>>>>>
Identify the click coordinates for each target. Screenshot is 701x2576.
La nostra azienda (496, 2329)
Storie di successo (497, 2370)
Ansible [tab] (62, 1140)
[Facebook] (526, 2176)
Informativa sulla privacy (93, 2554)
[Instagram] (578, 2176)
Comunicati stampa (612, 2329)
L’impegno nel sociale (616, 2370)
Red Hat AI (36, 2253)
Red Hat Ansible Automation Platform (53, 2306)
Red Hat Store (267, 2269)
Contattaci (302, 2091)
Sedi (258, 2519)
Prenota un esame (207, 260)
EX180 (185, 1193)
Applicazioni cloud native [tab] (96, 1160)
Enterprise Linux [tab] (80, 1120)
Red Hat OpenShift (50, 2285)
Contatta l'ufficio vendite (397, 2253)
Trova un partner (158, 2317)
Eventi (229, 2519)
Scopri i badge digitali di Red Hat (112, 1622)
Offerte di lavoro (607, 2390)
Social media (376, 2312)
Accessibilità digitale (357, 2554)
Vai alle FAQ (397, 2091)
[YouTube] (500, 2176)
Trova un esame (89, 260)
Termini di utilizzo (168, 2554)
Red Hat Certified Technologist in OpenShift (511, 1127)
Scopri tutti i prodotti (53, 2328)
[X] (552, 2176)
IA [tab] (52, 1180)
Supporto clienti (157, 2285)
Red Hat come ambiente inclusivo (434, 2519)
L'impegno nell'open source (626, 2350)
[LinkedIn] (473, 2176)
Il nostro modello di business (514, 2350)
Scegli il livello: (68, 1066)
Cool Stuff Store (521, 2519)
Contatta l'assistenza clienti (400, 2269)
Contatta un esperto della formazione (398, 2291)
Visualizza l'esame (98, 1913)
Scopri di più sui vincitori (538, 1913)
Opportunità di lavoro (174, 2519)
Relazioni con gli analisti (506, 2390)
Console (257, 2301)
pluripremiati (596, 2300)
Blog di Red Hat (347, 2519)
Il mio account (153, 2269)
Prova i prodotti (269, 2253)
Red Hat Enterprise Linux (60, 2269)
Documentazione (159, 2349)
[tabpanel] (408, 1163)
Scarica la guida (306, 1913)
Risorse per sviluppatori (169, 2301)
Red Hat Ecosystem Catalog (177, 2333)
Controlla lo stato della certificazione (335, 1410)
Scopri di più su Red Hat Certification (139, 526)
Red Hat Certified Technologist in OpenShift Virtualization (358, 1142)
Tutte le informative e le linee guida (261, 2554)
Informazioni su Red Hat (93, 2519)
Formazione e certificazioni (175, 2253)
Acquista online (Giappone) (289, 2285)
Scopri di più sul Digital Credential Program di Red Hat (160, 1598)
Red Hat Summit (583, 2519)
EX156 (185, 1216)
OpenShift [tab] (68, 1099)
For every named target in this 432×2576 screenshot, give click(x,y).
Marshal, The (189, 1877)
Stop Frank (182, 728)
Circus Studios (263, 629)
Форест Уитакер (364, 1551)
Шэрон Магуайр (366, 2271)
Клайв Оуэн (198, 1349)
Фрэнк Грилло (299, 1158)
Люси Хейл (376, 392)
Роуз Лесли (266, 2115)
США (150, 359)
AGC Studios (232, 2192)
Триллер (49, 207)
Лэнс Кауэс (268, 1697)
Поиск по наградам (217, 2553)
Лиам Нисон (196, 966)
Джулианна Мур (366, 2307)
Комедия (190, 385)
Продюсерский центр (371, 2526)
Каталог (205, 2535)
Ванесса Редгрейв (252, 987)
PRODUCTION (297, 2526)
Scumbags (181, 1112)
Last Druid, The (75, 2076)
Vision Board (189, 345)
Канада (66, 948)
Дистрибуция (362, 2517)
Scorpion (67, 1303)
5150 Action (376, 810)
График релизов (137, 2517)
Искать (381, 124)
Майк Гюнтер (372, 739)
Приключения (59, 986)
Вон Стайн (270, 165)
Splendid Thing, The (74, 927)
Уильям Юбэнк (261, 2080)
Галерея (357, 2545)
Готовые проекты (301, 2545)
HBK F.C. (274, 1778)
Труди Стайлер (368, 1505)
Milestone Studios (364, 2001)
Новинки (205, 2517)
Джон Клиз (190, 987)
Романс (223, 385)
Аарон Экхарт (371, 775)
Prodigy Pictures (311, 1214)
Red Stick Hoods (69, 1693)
<<<<<
• About this task:
In the entries above, count each line holding the word "prodotti" and give that count alone.

• Response to the exercise:
2